**What you will do**
In every row, swap "Identify the location of" for "Locate" and keep everything else the same. Leave the pictures out of your version.

**Records provided**
━━━━━━━━━━━━━━━━━━━━━━━━━━━━━━
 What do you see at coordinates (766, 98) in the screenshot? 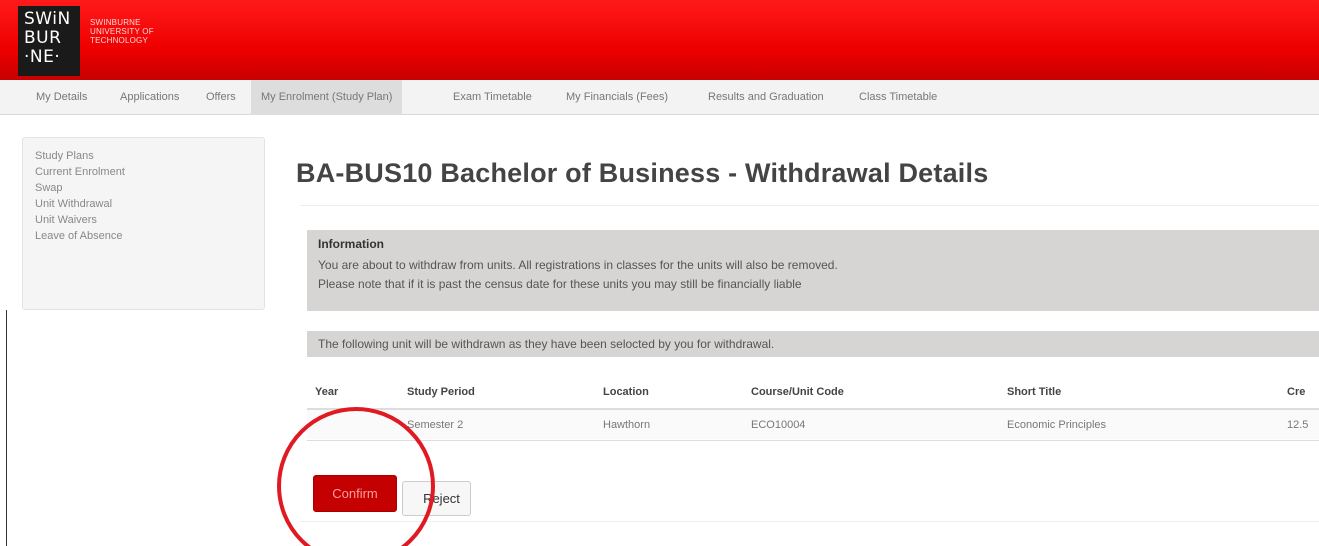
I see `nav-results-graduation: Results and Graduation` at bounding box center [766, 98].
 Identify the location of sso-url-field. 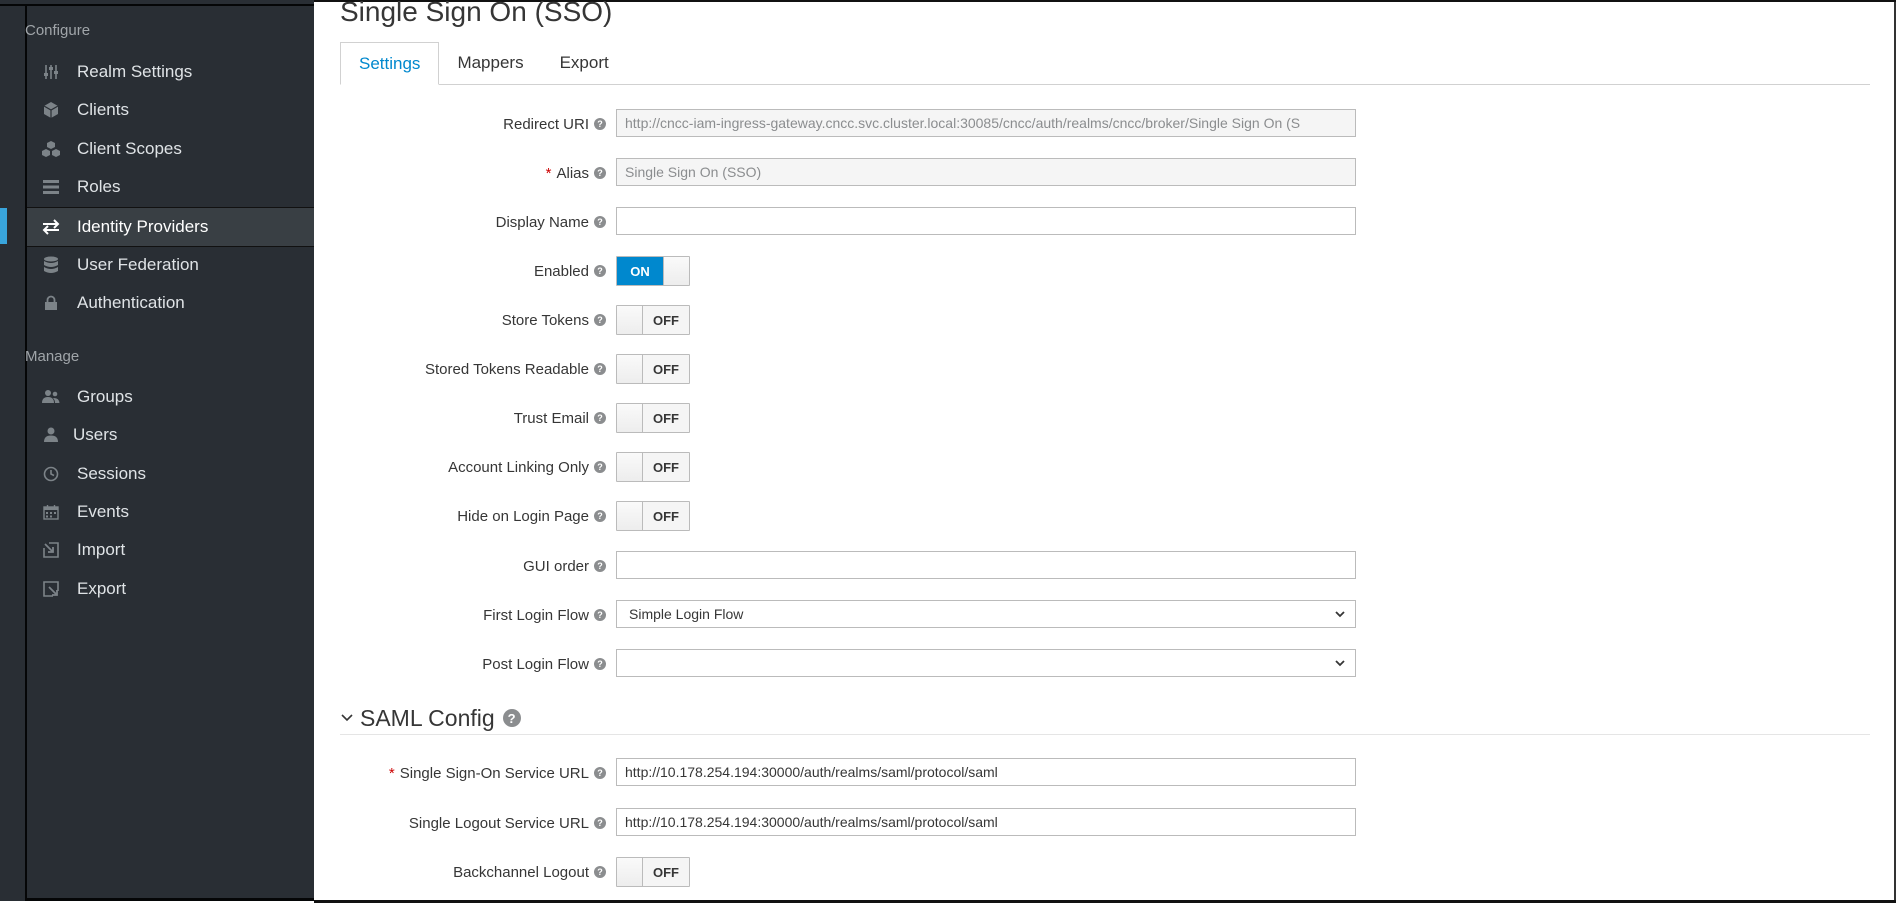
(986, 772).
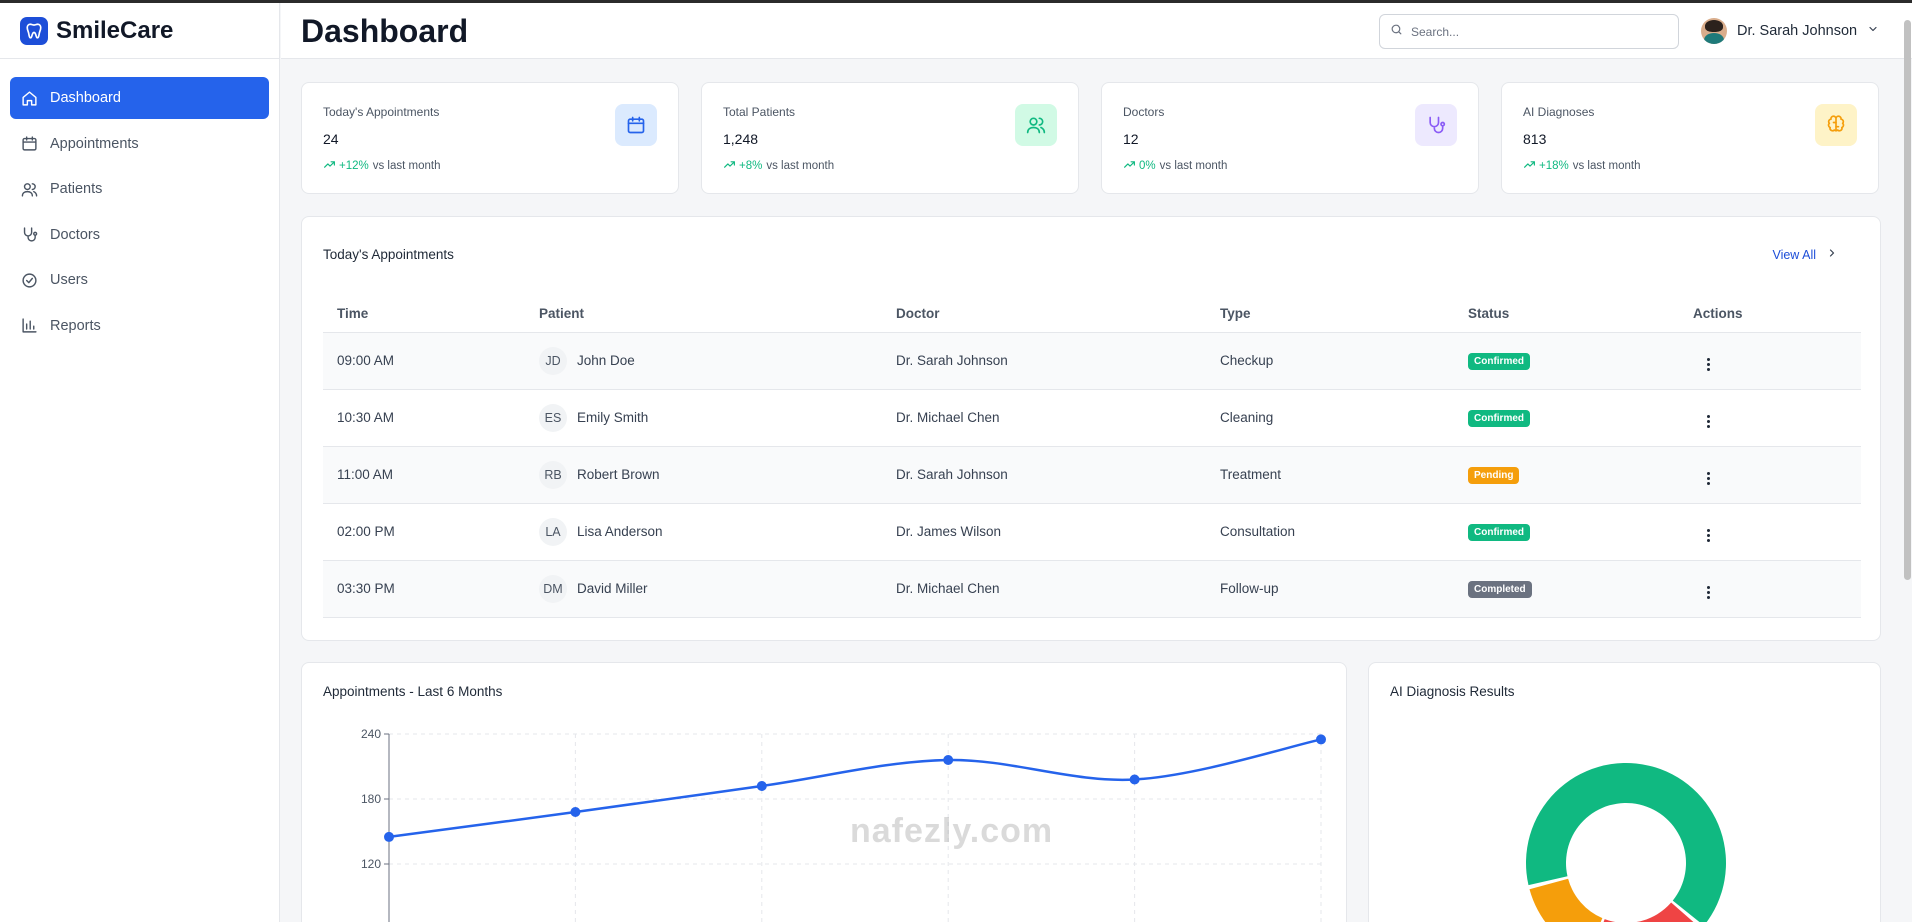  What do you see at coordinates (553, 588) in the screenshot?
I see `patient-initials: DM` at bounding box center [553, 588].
━━━━━━━━━━━━━━━━━━━━━━━━━━━━━━
**Answer box**
 What do you see at coordinates (766, 98) in the screenshot? 
I see `nav-results-graduation: Results and Graduation` at bounding box center [766, 98].
 Locate sso-url-field. 
(986, 772).
  What do you see at coordinates (553, 588) in the screenshot?
I see `patient-initials: DM` at bounding box center [553, 588].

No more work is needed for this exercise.